New executive order in USA requires agencies to publish ‘open data’
One of the themes of our book is the continued progress in the open data movement. US President Barack Obama recently signed an Executive Order to make government-held data more accessible to the public, declaring that information is a valuable resource and strategic asset for the United States. The Memorandum establishes a framework to help institutionalise the principles of effective information management at each stage of the information’s useful life to promote interoperability and openness.
The Memorandum requires all major federal agencies under the executive branch to make their data “easy to find, accessible, and usable,” with an important caveat: “wherever possible and legally permissible.” The White House also released a new set of open source software tools on Github that federal agencies can use to get more of their data out onto the web in software developer and user-friendly formats, including one script that converts databases into software APIs.

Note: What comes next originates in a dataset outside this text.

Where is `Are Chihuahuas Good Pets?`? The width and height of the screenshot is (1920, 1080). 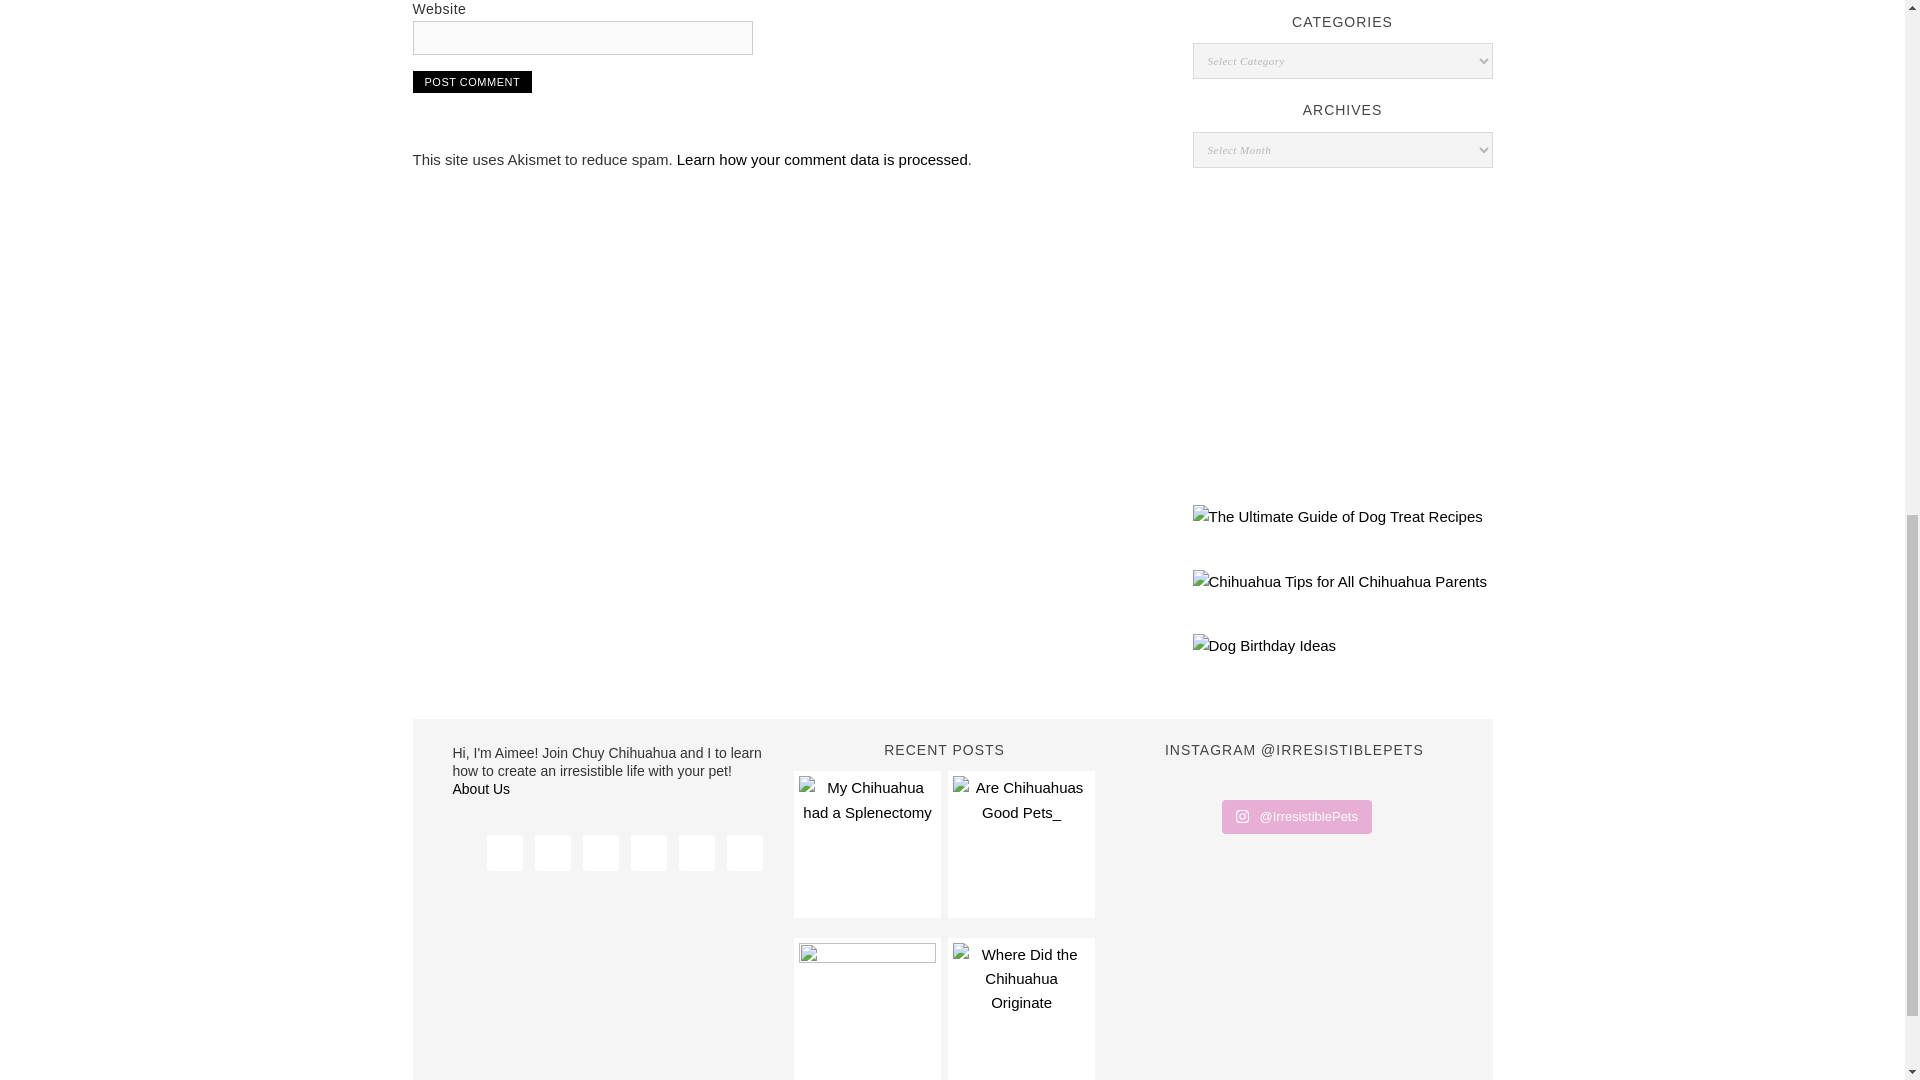 Are Chihuahuas Good Pets? is located at coordinates (1020, 844).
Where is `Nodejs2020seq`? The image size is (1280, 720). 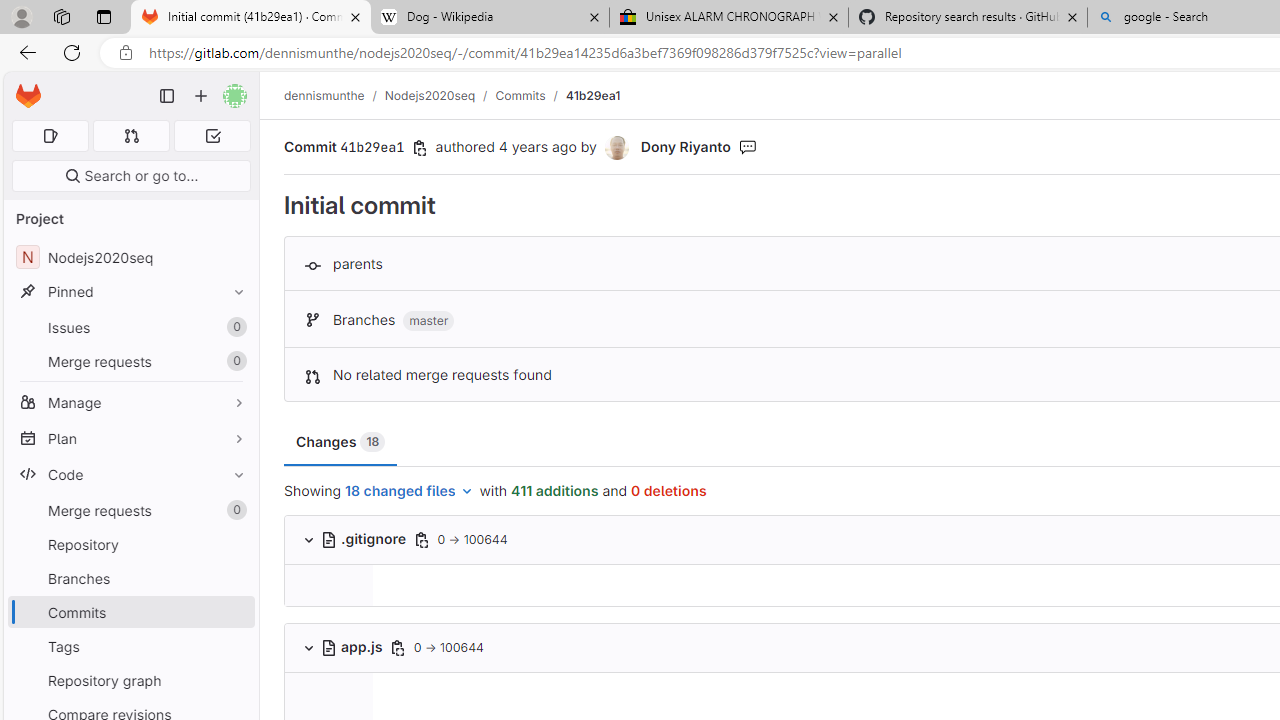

Those of us working in the geospatial field know very well that it takes more than memoranda to truly make more data available to those needing it, including geospatial data. So, in one sense, this type of news seems like something we’ve heard before. Too often, government orders are issued and portals are designed that gather cyber-dust, largely unused because no GIS users were actually consulted in the process. Still, this recent news is encouraging. It is our hope that the people creating portals and systems that result from this new executive order will actually consult with the GIS community. That way, the data is more likely to be useful to those who need it.